机器学习与优化方法1-AIRS in the AIR
Title: Deterministically Constrained Stochastic Optimization
I will present the recent work by my research group on the design, analysis, and implementation of algorithms for solving continuous nonlinear optimization problems that involve a stochastic objective function and deterministic constraints. The talk will focus on our sequential quadratic optimization (commonly known as SQP) methods for cases when the constraints are defined by nonlinear systems of equations and inequalities. Our methods are applicable for solving various types of problems, such as for training machine learning (e.g., deep learning) models with constraints. Our work focuses on the "fully stochastic" regime in which only stochastic gradient estimates are employed, for which we have derived convergence-in-expectation results and worst-case iteration complexity bounds that are on par with stochastic gradient methods for the unconstrained setting.
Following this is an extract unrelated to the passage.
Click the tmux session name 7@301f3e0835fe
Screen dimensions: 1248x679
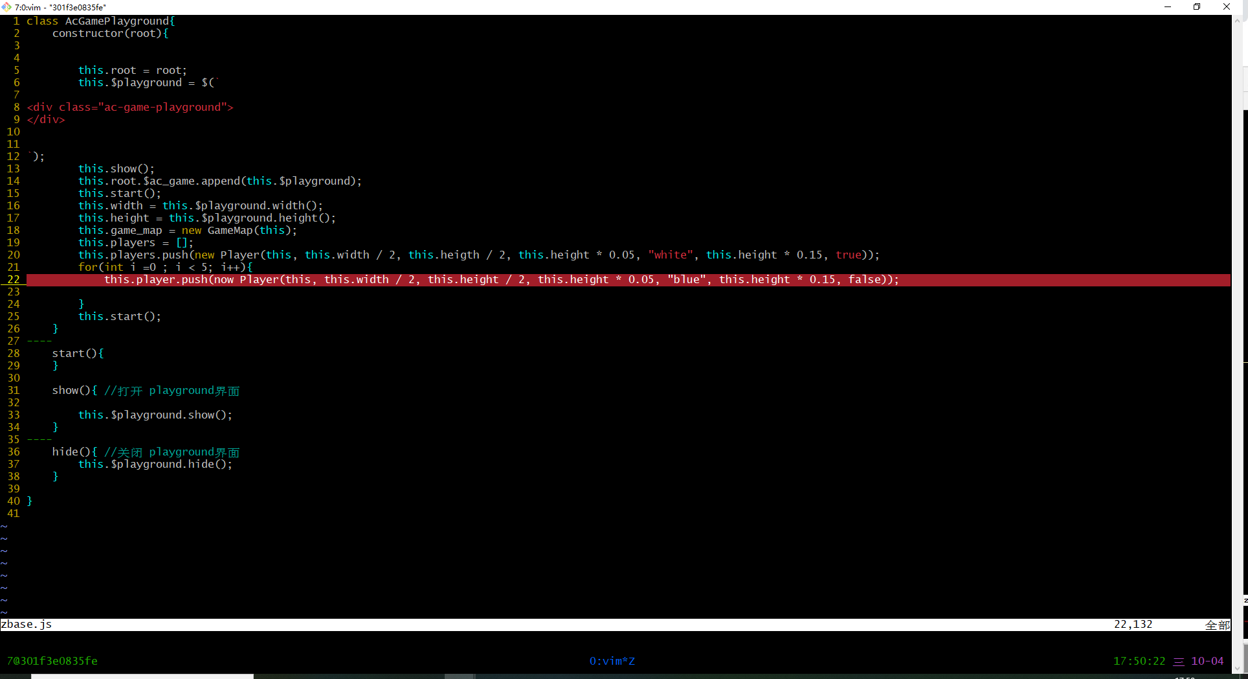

I will also discuss the various extensions that my group is exploring.
Frank E. Curtis is a Professor in the Department of Industrial and Systems Engineering at Lehigh University. Prior to joining Lehigh, he received his bachelor's degree from the College of William and Mary, received his master's and doctoral degrees from the Department of Industrial Engineering and Management Science at Northwestern University, and worked as a Postdoctoral Researcher in the Courant Institute of Mathematical Sciences at New York University. His research focuses on the design, analysis, and implementation of numerical methods for solving large-scale nonlinear optimization problems. He received an Early Career Award from the Advanced Scientific Computing Research program of the U.S. Department of Energy, and has had other funded projects with the U.S. National Science Foundation, Office of Naval Research, and Advanced Research Projects Agency - Energy. He received, along with Leon Bottou (Facebook AI Research) and Jorge Nocedal (Northwestern), the 2021 SIAM/MOS Lagrange Prize in Continuous Optimization. He was awarded, with James V. Burke (U. of Washington), Adrian Lewis (Cornell), and Michael Overton (NYU), the 2018 INFORMS Computing Society Prize. He and team members Daniel Molzahn (Georgia Tech), Andreas Waechter (Northwestern), Ermin Wei (Northwestern), and Elizabeth Wong (UC San Diego) were awarded second place in the ARPA-E Grid Optimization Competition in 2020. He currently serves as an Associate Editor for Mathematical Programming, SIAM Journal on Optimization, Mathematics of Operations Research, IMA Journal of Numerical Analysis, and Mathematical Programming Computation. He previously served as the Vice Chair for Nonlinear Programming for the INFORMS Optimization Society and is currently very active in professional societies and groups related to mathematical optimization, including INFORMS, the Mathematics Optimization Society, and the SIAM Activity Group on Optimization.
Title: Constraint Dissolving Approaches for a Class of Riemannian Optimization Problems
We propose constraint dissolving approaches for optimization problems over a class of Riemannian manifolds. In these proposed approaches, solving a Riemannian optimization problem is transferred into the unconstrained minimization of a constraint dissolving function named CDF. Different from existing exact penalty functions, the exact gradient and Hessian of CDF are easy to compute. We study the theoretical properties of CDF and prove that the original problem and CDF have the same first-order and second-order stationary points, local minimizers, and Łojasiewicz exponents in a neighborhood of the feasible region. Remarkably, the convergence properties of our proposed constraint dissolving approaches can be directly inherited from the existing rich results in unconstrained optimization. Therefore, the proposed constraint dissolving approaches build up short cuts from unconstrained optimization to Riemannian optimization. Several illustrative examples further demonstrate the potential of the proposed approaches.
Dr. Xin Liu, “Feng Kang” Distinguished Professor of the Academy of Mathematics and Systems Science, Chinese Academy Sciences. He got his bachelor degree from the School of Mathematical Sciences, Peking University in 2004, and PhD from the University of Chinese Academy of Sciences in 2009. His research interests include the optimization problems over the Stiefel manifold, linear and nonlinear eigenvalue problems, nonlinear least squares and distributed optimization. Dr. Xin Liu was granted the Excellent Young Scientists Fund from NSFC in 2016, the Science and Technology Award for Youth from ORSC in 2016, the Fifth CSIAM Young Scholar Prize in 2020 and the National Science Fund of China for Distinguished Young Scholars in 2021. He serves as an associate editor of “Mathematical Programming Computation”, “Asia-Pacific Journal of Operational Research”, “Operations Research Transactions”, “Journal of Computational Mathematics” and “Journal of Industrial and Management Optimization”.